The Society for Social Work and Research

2014 Annual Conference

January 15-19, 2014 I Grand Hyatt San Antonio I San Antonio, TX

117P
The Impact of Pretreatment Symptoms and Insight On the Therapeutic Congruence During the Treatment of Schizophrenia

Schedule:
Saturday, January 18, 2014
HBG Convention Center, Bridge Hall Street Level (San Antonio, TX)
* noted as presenting author
Shuangzhou Chen, MSW, Doctoral student, University of Pittsburgh, Pittsburgh, PA
Christina E. Newhill, PhD, Professor, University of Pittsburgh, Pittsburgh, PA

Background and purpose:
Treatment for individuals with schizophrenia has been a great challenge for social workers in terms of providing and monitoring effective pharmacological and psychosocial interventions.  Therapeutic congruence (the extent to which clients and clinicians perceive treatment issues similarly) regarding the assessment of client reports of adverse events related to antipsychotic medication treatment and the impact of symptoms and insight has rarely been examined.  Knowledge about clients’ baseline symptoms and their insight into their symptoms and illness is an important consideration when evaluating the impact of symptoms on clients’ lives and the extent to which clients and clinicians assess medication adverse events similarly or not.

Methods:Data was obtained from a sample of 876 individuals with schizophrenia or schizoaffective disorder recruited from multi-site randomized controlled trials of antipsychotic medications from the Clinical Antipsychotic Trials of Intervention Effectiveness (CATIE) project supported by NIMH.  This study included demographic and diagnostic data for subjects who have therapeutic assessment congruence or discrepancy with their clinicians, measures of clients’ insight and symptoms, differences between groups with congruent assessment and discrepant assessment in terms of clients’ clinical symptoms and insight, and factors predicting congruent assessment on clients’ adverse events.  Two reliable measurement tools, the Insight and Treatment Attitude Questionnaire (ITAQ) and the Positive and Negative Syndrome Scale (PANSS), were administered to assess clients’ awareness of illness and attitudes toward medication or hospitalization and presence of negative symptoms of schizophrenia.
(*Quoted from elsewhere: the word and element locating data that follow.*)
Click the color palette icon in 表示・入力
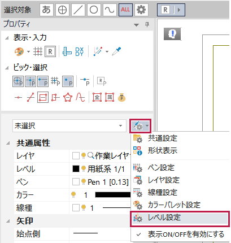pos(19,51)
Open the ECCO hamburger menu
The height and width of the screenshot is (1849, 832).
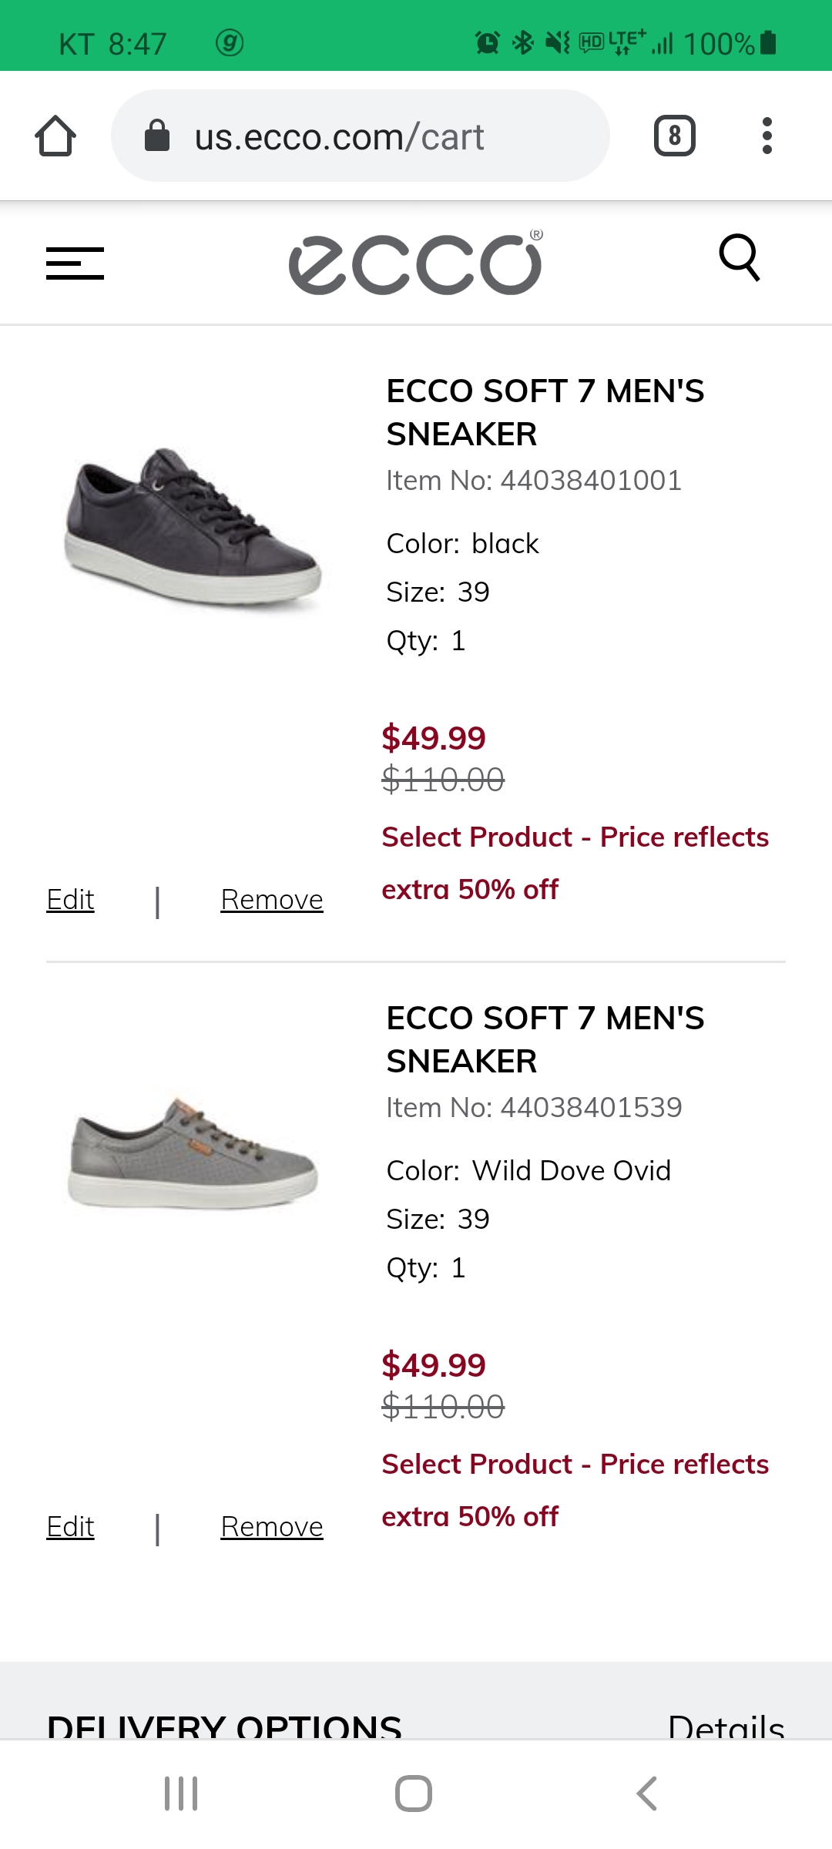(75, 263)
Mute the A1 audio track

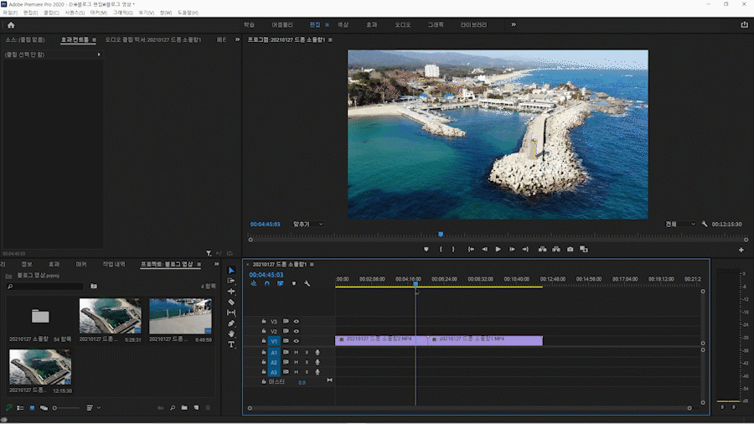click(x=296, y=352)
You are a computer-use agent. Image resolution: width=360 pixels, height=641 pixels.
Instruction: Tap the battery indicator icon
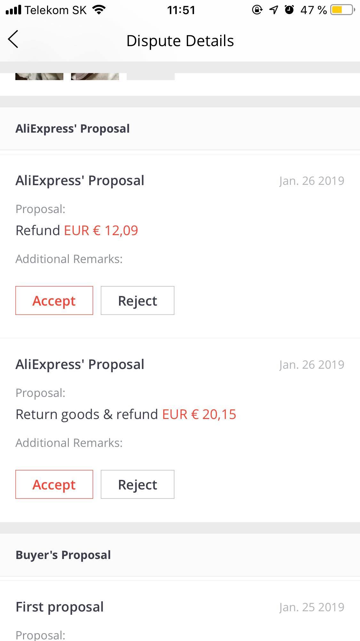342,10
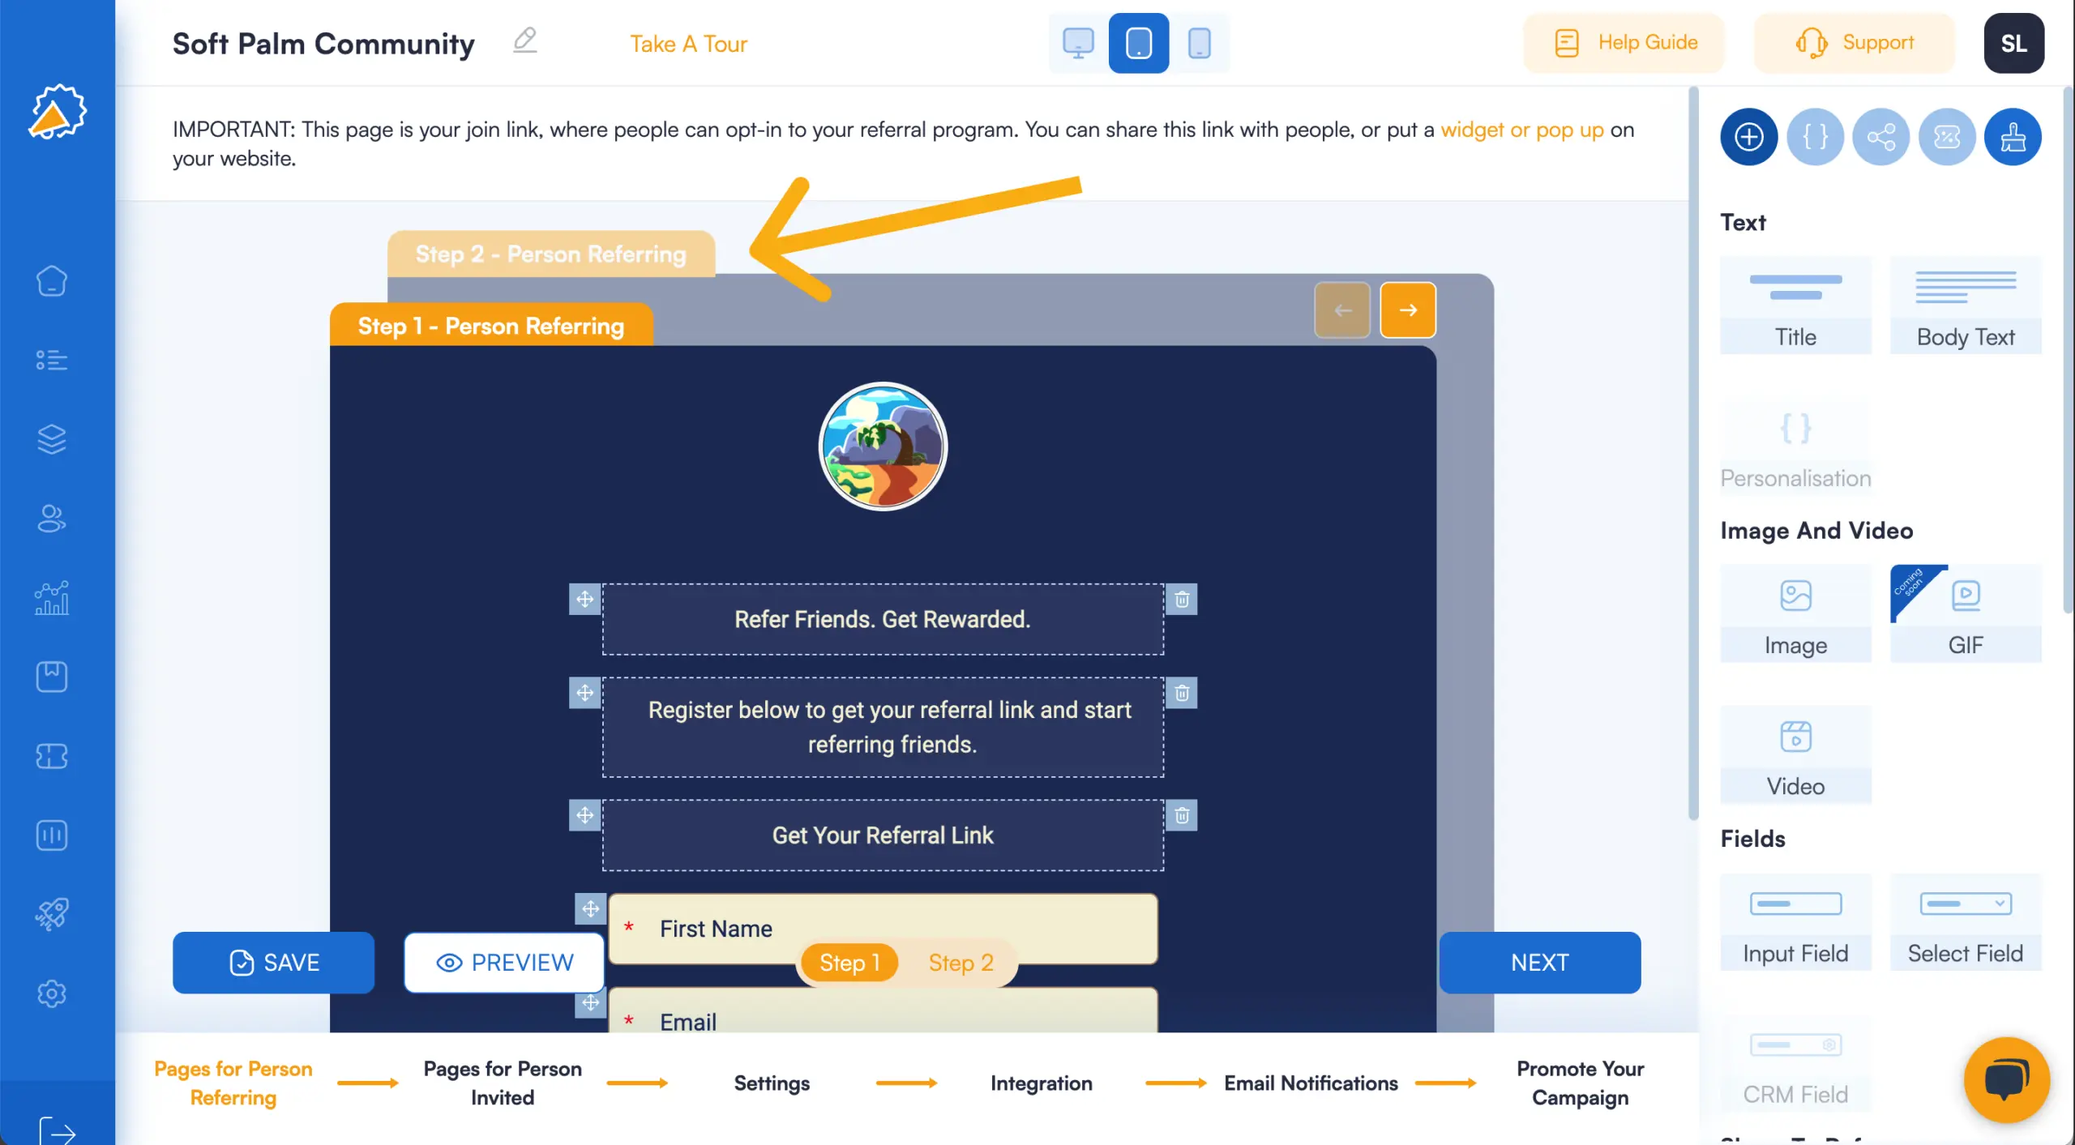Screen dimensions: 2075x1145
Task: Click NEXT to advance campaign setup
Action: click(1538, 962)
T-test and multivariate logistic regression model were used to examine the crucial factors determining therapeutic congruence.

Results:  Seventy-three percent of clients with schizophrenia and their clinicians have congruent reports on their adverse events experienced related to antipsychotic medication.  Client insight into his or her illness was consistently higher in the therapeutic congruence group. Furthermore, greater insight and enhanced motivation about accepting psychiatric treatment was observed in the therapeutic congruence group. Clients in the therapeutic discrepancy group showed higher levels of both positive and negative symptomatology. A multivariate logistic regression model showed that having negative symptoms and good insight into one’s illness and the need for treatment can be significant predictors for therapeutic congruence between clients and clinicians.

Conclusions and implications:  The findings showed that clients with better insight into their illness and fewer negative symptoms are more likely to have therapeutic congruence with their clinicians. Clients who have higher awareness level of their mental symptoms and have actively sought treatment in the past are more likely to reach agreement with their clinicians’ assessment on their adverse events.  Negative symptoms, such as blunted affect, emotional withdrawal, and poor social rapport in the past, may lead clients into a more congruent therapeutic state with their clinicians.  The study’s implication encourages social workers in their future practice and research to identify the impact of a client’s negative symptoms and insight on the therapeutic congruence in clinical assessment.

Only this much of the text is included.